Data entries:
━━━━

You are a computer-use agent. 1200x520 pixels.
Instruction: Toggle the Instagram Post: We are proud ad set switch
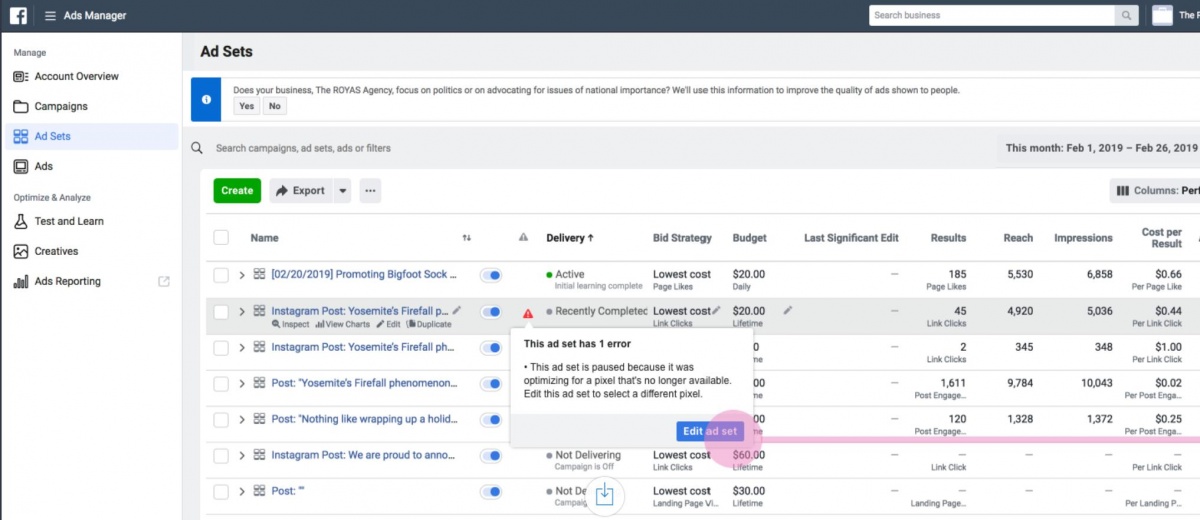click(x=491, y=456)
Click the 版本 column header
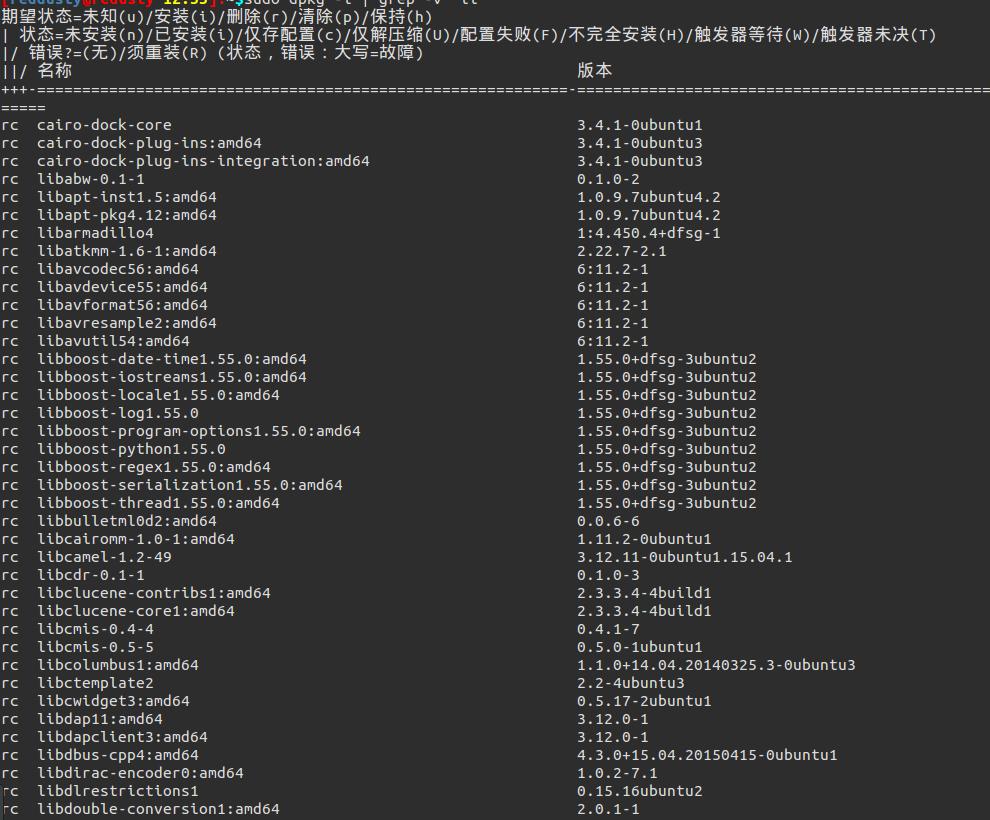 click(594, 70)
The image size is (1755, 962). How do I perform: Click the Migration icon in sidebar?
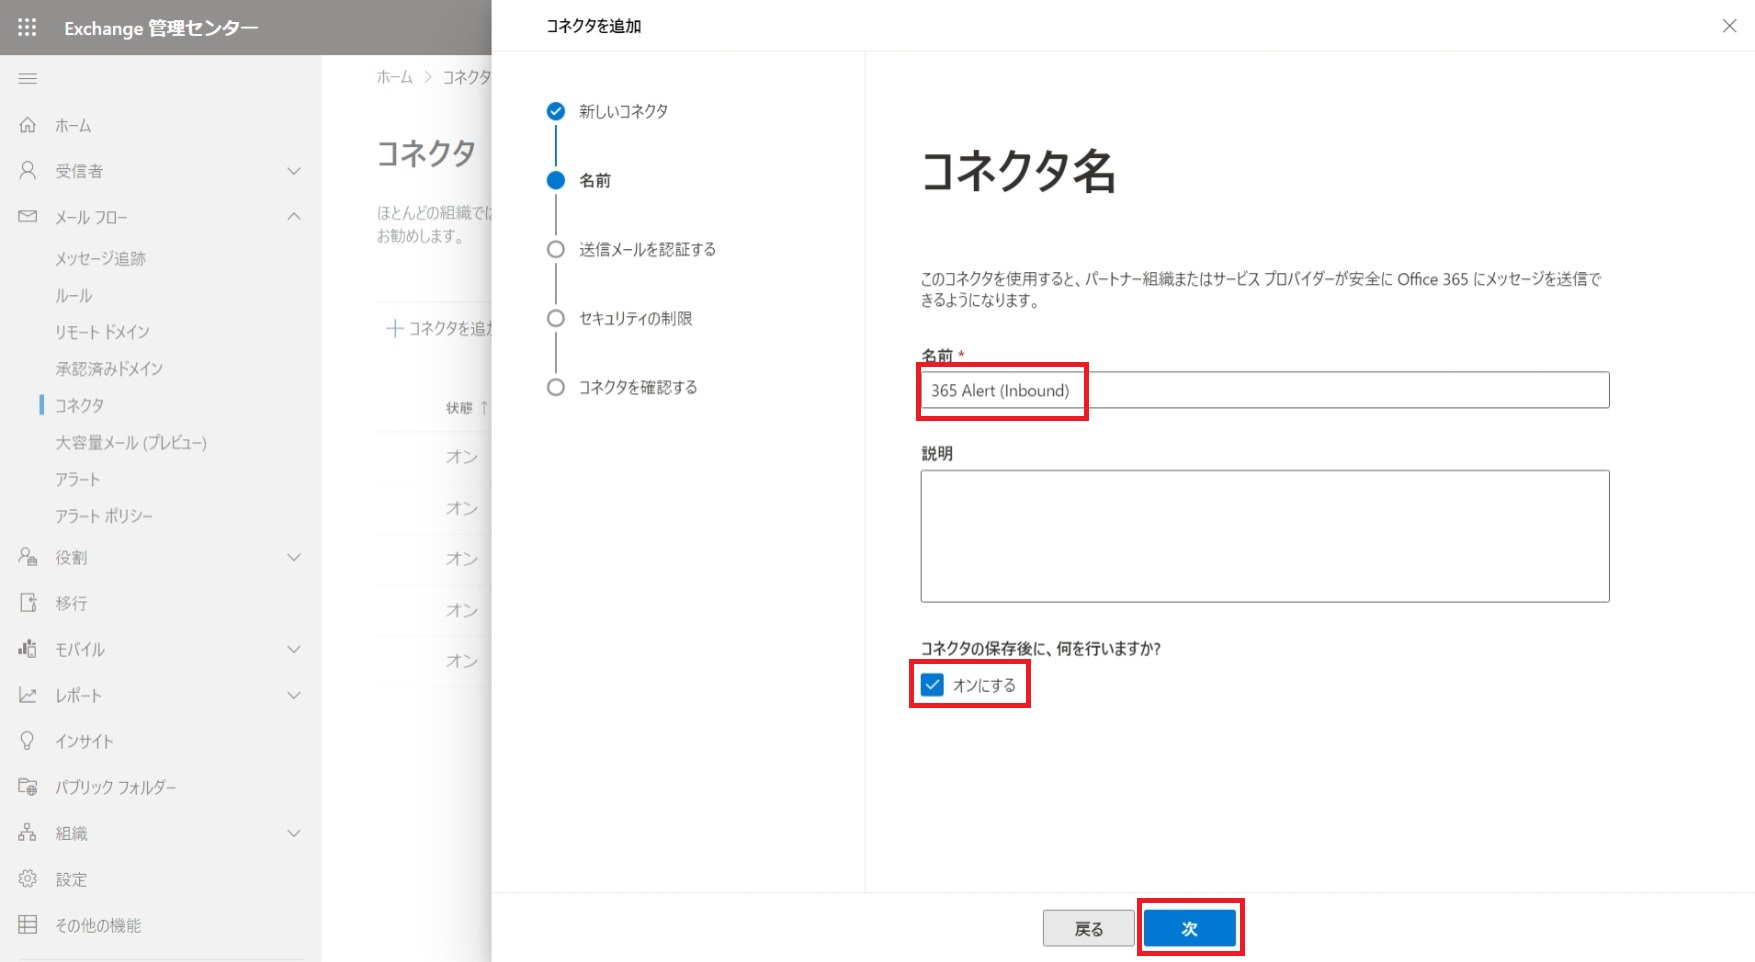(28, 603)
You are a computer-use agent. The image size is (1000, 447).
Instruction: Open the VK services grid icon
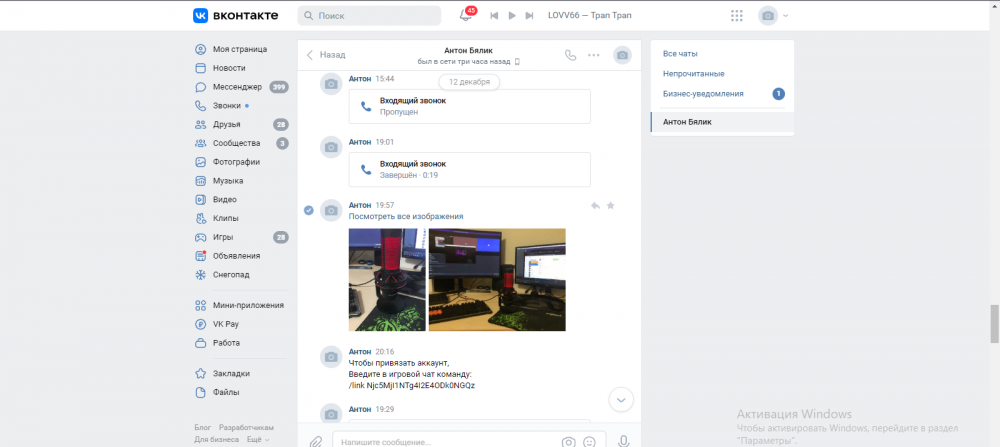click(737, 15)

━━━━

Task to complete -
Within the entries above, some lines may contain "agent". Report how many, and nothing else.

Answer space -
2